# Sentiment Analysis using Python and Pands

## Preprosessing Textual Data using Pandas

In this first section, we will have a look at how textual data can be processed by a computer. In order to do so, we will use a tool called Pandas. First, we will convert some textual data into an array. Then, we vectorise it, which means that we transform each sentence into a vector of a length equal to the other vectors. 

In [0]:
import numpy as np
# Create text
text_data = np.array(['I love Paris.
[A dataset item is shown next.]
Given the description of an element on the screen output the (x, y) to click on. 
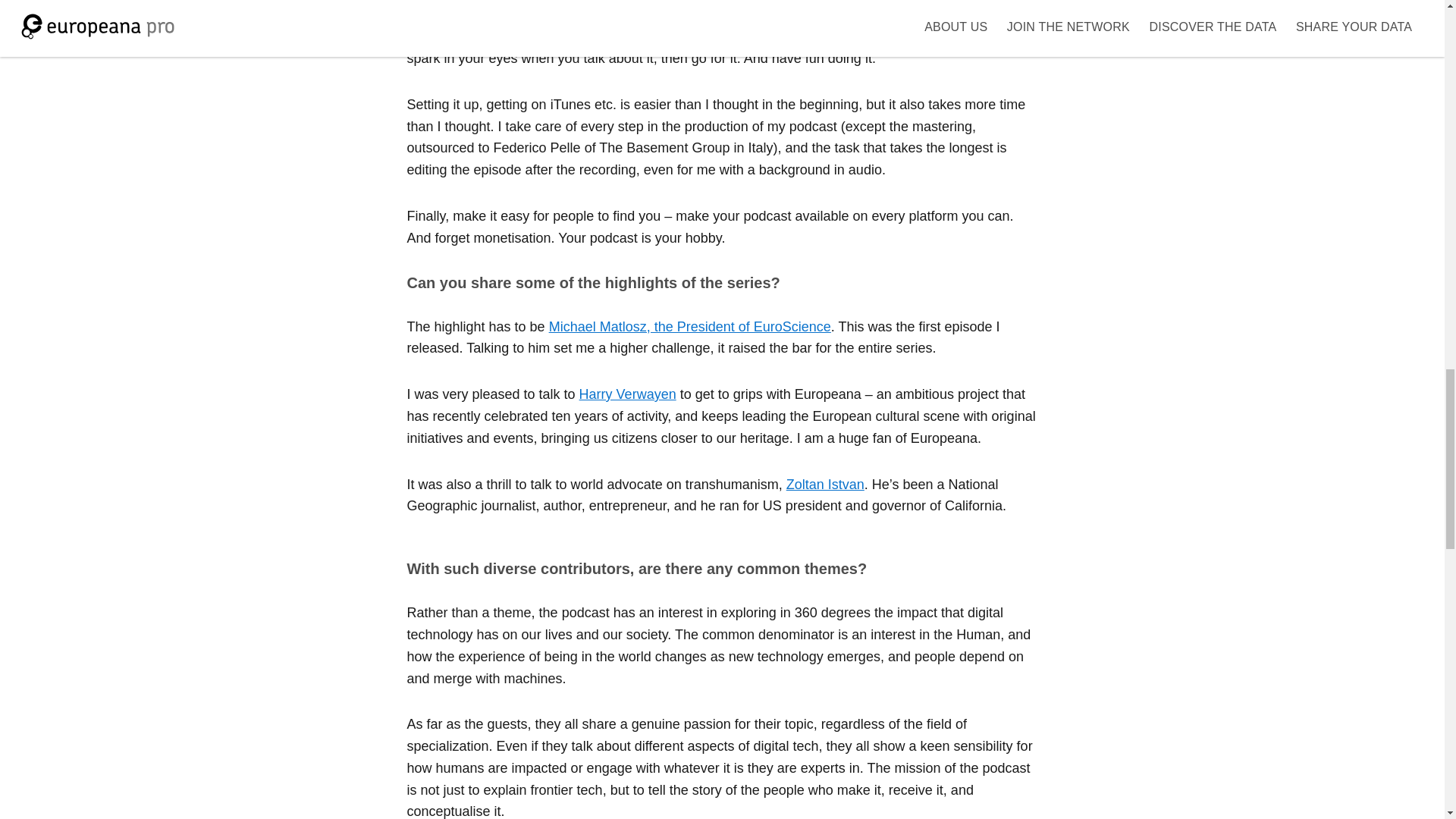
Michael Matlosz, the President of EuroScience (689, 326)
Zoltan Istvan (825, 484)
Harry Verwayen (628, 394)
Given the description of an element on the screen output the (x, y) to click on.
Paris!',
                      'Japan is best',
                      'Germany is lovely',
                      'I do like Iceland',
                      'I love that movie',
                      'Cake is bad for you',
                      'Dont go to that restaurant',
                       'Very nice pies'])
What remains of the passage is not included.